Render every line of the rows below as a Markdown table with two columns, No. and Text. Number each line in order and leave out the blank lines.

--- Begin Records ---

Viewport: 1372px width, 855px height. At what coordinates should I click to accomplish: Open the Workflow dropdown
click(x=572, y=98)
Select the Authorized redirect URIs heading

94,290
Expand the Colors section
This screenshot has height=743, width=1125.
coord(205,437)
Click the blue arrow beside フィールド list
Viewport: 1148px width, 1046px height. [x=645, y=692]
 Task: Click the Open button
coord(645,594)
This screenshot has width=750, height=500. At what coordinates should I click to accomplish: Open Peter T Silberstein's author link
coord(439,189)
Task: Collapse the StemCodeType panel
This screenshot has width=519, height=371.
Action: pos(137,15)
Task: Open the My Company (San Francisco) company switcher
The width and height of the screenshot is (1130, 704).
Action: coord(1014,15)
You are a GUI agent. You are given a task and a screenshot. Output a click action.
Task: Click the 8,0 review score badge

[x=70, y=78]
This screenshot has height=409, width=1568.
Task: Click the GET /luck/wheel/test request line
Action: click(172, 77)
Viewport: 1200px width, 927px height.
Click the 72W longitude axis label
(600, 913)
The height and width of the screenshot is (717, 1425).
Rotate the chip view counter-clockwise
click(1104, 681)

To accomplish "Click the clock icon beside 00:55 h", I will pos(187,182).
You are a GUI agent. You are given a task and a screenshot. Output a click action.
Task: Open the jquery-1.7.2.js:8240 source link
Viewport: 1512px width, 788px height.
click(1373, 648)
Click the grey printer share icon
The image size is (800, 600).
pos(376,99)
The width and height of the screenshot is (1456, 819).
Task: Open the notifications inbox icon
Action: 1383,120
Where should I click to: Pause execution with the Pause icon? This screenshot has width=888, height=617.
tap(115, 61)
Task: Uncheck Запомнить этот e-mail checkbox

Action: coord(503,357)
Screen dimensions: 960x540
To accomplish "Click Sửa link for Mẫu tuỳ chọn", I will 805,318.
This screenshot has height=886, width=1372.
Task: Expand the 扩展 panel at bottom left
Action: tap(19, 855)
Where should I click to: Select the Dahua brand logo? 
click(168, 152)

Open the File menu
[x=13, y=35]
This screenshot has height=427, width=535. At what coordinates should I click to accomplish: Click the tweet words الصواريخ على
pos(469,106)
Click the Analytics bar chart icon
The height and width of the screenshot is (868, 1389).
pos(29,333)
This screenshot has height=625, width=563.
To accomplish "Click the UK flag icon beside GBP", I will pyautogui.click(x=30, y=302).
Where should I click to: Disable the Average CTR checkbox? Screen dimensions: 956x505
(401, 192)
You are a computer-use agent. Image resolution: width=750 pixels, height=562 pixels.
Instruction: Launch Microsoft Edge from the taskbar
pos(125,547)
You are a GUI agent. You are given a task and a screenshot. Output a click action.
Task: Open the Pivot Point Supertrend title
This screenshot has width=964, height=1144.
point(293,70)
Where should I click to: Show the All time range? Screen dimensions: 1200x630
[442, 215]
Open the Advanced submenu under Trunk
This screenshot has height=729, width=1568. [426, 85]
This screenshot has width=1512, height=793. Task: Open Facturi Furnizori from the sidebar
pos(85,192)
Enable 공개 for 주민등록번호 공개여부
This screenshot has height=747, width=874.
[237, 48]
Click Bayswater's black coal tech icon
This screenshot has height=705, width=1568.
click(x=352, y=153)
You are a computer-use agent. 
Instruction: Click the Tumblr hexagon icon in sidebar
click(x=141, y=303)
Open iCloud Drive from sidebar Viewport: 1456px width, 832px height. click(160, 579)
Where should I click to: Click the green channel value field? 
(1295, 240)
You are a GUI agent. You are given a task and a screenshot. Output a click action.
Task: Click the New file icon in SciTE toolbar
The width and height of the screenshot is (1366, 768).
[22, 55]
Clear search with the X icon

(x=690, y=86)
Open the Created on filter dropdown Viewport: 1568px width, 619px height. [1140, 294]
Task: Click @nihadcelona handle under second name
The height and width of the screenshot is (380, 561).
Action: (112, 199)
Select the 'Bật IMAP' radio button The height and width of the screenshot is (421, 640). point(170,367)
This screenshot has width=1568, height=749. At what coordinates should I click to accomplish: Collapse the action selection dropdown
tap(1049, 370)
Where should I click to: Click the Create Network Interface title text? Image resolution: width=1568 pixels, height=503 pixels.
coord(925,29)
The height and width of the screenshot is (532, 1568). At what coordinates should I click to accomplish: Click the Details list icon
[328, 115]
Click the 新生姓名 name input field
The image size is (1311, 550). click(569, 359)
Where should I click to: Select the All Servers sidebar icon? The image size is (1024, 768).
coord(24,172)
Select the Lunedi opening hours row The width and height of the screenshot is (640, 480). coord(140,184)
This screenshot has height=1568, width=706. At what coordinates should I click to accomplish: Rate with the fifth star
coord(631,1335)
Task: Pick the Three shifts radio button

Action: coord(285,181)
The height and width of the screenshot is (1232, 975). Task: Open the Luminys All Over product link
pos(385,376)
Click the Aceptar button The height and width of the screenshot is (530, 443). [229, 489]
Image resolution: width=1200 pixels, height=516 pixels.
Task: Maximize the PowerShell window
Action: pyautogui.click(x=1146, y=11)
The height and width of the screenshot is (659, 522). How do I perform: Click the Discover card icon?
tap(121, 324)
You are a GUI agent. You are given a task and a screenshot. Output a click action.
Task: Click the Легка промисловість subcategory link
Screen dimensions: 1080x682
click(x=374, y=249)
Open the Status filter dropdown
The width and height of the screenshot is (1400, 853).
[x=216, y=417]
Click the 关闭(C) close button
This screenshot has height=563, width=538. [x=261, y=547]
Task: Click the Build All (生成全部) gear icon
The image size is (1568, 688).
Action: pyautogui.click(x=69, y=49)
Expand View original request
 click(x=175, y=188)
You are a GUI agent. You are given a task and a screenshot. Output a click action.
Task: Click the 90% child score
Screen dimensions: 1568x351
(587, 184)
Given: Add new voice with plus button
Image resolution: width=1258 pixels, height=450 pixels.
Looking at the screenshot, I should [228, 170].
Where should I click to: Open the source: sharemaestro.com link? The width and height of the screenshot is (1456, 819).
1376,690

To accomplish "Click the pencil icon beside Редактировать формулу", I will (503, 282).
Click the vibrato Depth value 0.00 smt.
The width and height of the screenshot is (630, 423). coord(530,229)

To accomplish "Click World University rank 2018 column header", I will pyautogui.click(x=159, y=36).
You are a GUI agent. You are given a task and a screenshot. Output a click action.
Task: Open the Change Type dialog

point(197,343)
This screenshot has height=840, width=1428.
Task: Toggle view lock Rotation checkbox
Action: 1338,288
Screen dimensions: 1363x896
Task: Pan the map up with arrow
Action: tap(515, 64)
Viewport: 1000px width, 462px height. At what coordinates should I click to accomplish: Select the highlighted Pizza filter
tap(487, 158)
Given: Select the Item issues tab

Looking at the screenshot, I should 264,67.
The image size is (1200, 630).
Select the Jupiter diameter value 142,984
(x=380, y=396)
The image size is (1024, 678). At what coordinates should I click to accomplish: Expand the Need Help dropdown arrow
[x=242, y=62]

--- End Records ---

* _Result of the exercise_:
| No. | Text |
|---|---|
| 1 | Viewport: 1372px width, 855px height. At what coordinates should I click to accomplish: Open the Workflow dropdown |
| 2 | click(x=572, y=98) |
| 3 | Select the Authorized redirect URIs heading |
| 4 | 94,290 |
| 5 | Expand the Colors section |
| 6 | This screenshot has height=743, width=1125. |
| 7 | coord(205,437) |
| 8 | Click the blue arrow beside フィールド list |
| 9 | Viewport: 1148px width, 1046px height. [x=645, y=692] |
| 10 |  Task: Click the Open button |
| 11 | coord(645,594) |
| 12 | This screenshot has width=750, height=500. At what coordinates should I click to accomplish: Open Peter T Silberstein's author link |
| 13 | coord(439,189) |
| 14 | Task: Collapse the StemCodeType panel |
| 15 | This screenshot has width=519, height=371. |
| 16 | Action: pos(137,15) |
| 17 | Task: Open the My Company (San Francisco) company switcher |
| 18 | The width and height of the screenshot is (1130, 704). |
| 19 | Action: coord(1014,15) |
| 20 | You are a GUI agent. You are given a task and a screenshot. Output a click action. |
| 21 | Task: Click the 8,0 review score badge |
| 22 | [x=70, y=78] |
| 23 | This screenshot has height=409, width=1568. |
| 24 | Task: Click the GET /luck/wheel/test request line |
| 25 | Action: click(172, 77) |
| 26 | Viewport: 1200px width, 927px height. |
| 27 | Click the 72W longitude axis label |
| 28 | (600, 913) |
| 29 | The height and width of the screenshot is (717, 1425). |
| 30 | Rotate the chip view counter-clockwise |
| 31 | click(1104, 681) |
| 32 | To accomplish "Click the clock icon beside 00:55 h", I will pos(187,182). |
| 33 | You are a GUI agent. You are given a task and a screenshot. Output a click action. |
| 34 | Task: Open the jquery-1.7.2.js:8240 source link |
| 35 | Viewport: 1512px width, 788px height. |
| 36 | click(1373, 648) |
| 37 | Click the grey printer share icon |
| 38 | The image size is (800, 600). |
| 39 | pos(376,99) |
| 40 | The width and height of the screenshot is (1456, 819). |
| 41 | Task: Open the notifications inbox icon |
| 42 | Action: 1383,120 |
| 43 | Where should I click to: Pause execution with the Pause icon? This screenshot has width=888, height=617. |
| 44 | tap(115, 61) |
| 45 | Task: Uncheck Запомнить этот e-mail checkbox |
| 46 | Action: coord(503,357) |
| 47 | Screen dimensions: 960x540 |
| 48 | To accomplish "Click Sửa link for Mẫu tuỳ chọn", I will 805,318. |
| 49 | This screenshot has height=886, width=1372. |
| 50 | Task: Expand the 扩展 panel at bottom left |
| 51 | Action: tap(19, 855) |
| 52 | Where should I click to: Select the Dahua brand logo?  |
| 53 | click(168, 152) |
| 54 | Open the File menu |
| 55 | [x=13, y=35] |
| 56 | This screenshot has height=427, width=535. At what coordinates should I click to accomplish: Click the tweet words الصواريخ على |
| 57 | pos(469,106) |
| 58 | Click the Analytics bar chart icon |
| 59 | The height and width of the screenshot is (868, 1389). |
| 60 | pos(29,333) |
| 61 | This screenshot has height=625, width=563. |
| 62 | To accomplish "Click the UK flag icon beside GBP", I will pyautogui.click(x=30, y=302). |
| 63 | Where should I click to: Disable the Average CTR checkbox? Screen dimensions: 956x505 |
| 64 | (401, 192) |
| 65 | You are a computer-use agent. Image resolution: width=750 pixels, height=562 pixels. |
| 66 | Instruction: Launch Microsoft Edge from the taskbar |
| 67 | pos(125,547) |
| 68 | You are a GUI agent. You are given a task and a screenshot. Output a click action. |
| 69 | Task: Open the Pivot Point Supertrend title |
| 70 | This screenshot has width=964, height=1144. |
| 71 | point(293,70) |
| 72 | Where should I click to: Show the All time range? Screen dimensions: 1200x630 |
| 73 | [442, 215] |
| 74 | Open the Advanced submenu under Trunk |
| 75 | This screenshot has height=729, width=1568. [426, 85] |
| 76 | This screenshot has width=1512, height=793. Task: Open Facturi Furnizori from the sidebar |
| 77 | pos(85,192) |
| 78 | Enable 공개 for 주민등록번호 공개여부 |
| 79 | This screenshot has height=747, width=874. |
| 80 | [237, 48] |
| 81 | Click Bayswater's black coal tech icon |
| 82 | This screenshot has height=705, width=1568. |
| 83 | click(x=352, y=153) |
| 84 | You are a computer-use agent.  |
| 85 | Instruction: Click the Tumblr hexagon icon in sidebar |
| 86 | click(x=141, y=303) |
| 87 | Open iCloud Drive from sidebar Viewport: 1456px width, 832px height. click(160, 579) |
| 88 | Where should I click to: Click the green channel value field?  |
| 89 | (1295, 240) |
| 90 | You are a GUI agent. You are given a task and a screenshot. Output a click action. |
| 91 | Task: Click the New file icon in SciTE toolbar |
| 92 | The width and height of the screenshot is (1366, 768). |
| 93 | [22, 55] |
| 94 | Clear search with the X icon |
| 95 | (x=690, y=86) |
| 96 | Open the Created on filter dropdown Viewport: 1568px width, 619px height. [1140, 294] |
| 97 | Task: Click @nihadcelona handle under second name |
| 98 | The height and width of the screenshot is (380, 561). |
| 99 | Action: (112, 199) |
| 100 | Select the 'Bật IMAP' radio button The height and width of the screenshot is (421, 640). point(170,367) |
| 101 | This screenshot has width=1568, height=749. At what coordinates should I click to accomplish: Collapse the action selection dropdown |
| 102 | tap(1049, 370) |
| 103 | Where should I click to: Click the Create Network Interface title text? Image resolution: width=1568 pixels, height=503 pixels. |
| 104 | coord(925,29) |
| 105 | The height and width of the screenshot is (532, 1568). At what coordinates should I click to accomplish: Click the Details list icon |
| 106 | [328, 115] |
| 107 | Click the 新生姓名 name input field |
| 108 | The image size is (1311, 550). click(569, 359) |
| 109 | Where should I click to: Select the All Servers sidebar icon? The image size is (1024, 768). |
| 110 | coord(24,172) |
| 111 | Select the Lunedi opening hours row The width and height of the screenshot is (640, 480). coord(140,184) |
| 112 | This screenshot has height=1568, width=706. At what coordinates should I click to accomplish: Rate with the fifth star |
| 113 | coord(631,1335) |
| 114 | Task: Pick the Three shifts radio button |
| 115 | Action: coord(285,181) |
| 116 | The height and width of the screenshot is (1232, 975). Task: Open the Luminys All Over product link |
| 117 | pos(385,376) |
| 118 | Click the Aceptar button The height and width of the screenshot is (530, 443). [229, 489] |
| 119 | Image resolution: width=1200 pixels, height=516 pixels. |
| 120 | Task: Maximize the PowerShell window |
| 121 | Action: pyautogui.click(x=1146, y=11) |
| 122 | The height and width of the screenshot is (659, 522). How do I perform: Click the Discover card icon? |
| 123 | tap(121, 324) |
| 124 | You are a GUI agent. You are given a task and a screenshot. Output a click action. |
| 125 | Task: Click the Легка промисловість subcategory link |
| 126 | Screen dimensions: 1080x682 |
| 127 | click(x=374, y=249) |
| 128 | Open the Status filter dropdown |
| 129 | The width and height of the screenshot is (1400, 853). |
| 130 | [x=216, y=417] |
| 131 | Click the 关闭(C) close button |
| 132 | This screenshot has height=563, width=538. [x=261, y=547] |
| 133 | Task: Click the Build All (生成全部) gear icon |
| 134 | The image size is (1568, 688). |
| 135 | Action: pyautogui.click(x=69, y=49) |
| 136 | Expand View original request |
| 137 |  click(x=175, y=188) |
| 138 | You are a GUI agent. You are given a task and a screenshot. Output a click action. |
| 139 | Task: Click the 90% child score |
| 140 | Screen dimensions: 1568x351 |
| 141 | (587, 184) |
| 142 | Given: Add new voice with plus button |
| 143 | Image resolution: width=1258 pixels, height=450 pixels. |
| 144 | Looking at the screenshot, I should [228, 170]. |
| 145 | Where should I click to: Open the source: sharemaestro.com link? The width and height of the screenshot is (1456, 819). |
| 146 | 1376,690 |
| 147 | To accomplish "Click the pencil icon beside Редактировать формулу", I will (503, 282). |
| 148 | Click the vibrato Depth value 0.00 smt. |
| 149 | The width and height of the screenshot is (630, 423). coord(530,229) |
| 150 | To accomplish "Click World University rank 2018 column header", I will pyautogui.click(x=159, y=36). |
| 151 | You are a GUI agent. You are given a task and a screenshot. Output a click action. |
| 152 | Task: Open the Change Type dialog |
| 153 | point(197,343) |
| 154 | This screenshot has height=840, width=1428. |
| 155 | Task: Toggle view lock Rotation checkbox |
| 156 | Action: 1338,288 |
| 157 | Screen dimensions: 1363x896 |
| 158 | Task: Pan the map up with arrow |
| 159 | Action: tap(515, 64) |
| 160 | Viewport: 1000px width, 462px height. At what coordinates should I click to accomplish: Select the highlighted Pizza filter |
| 161 | tap(487, 158) |
| 162 | Given: Select the Item issues tab |
| 163 | Looking at the screenshot, I should 264,67. |
| 164 | The image size is (1200, 630). |
| 165 | Select the Jupiter diameter value 142,984 |
| 166 | (x=380, y=396) |
| 167 | The image size is (1024, 678). At what coordinates should I click to accomplish: Expand the Need Help dropdown arrow |
| 168 | [x=242, y=62] |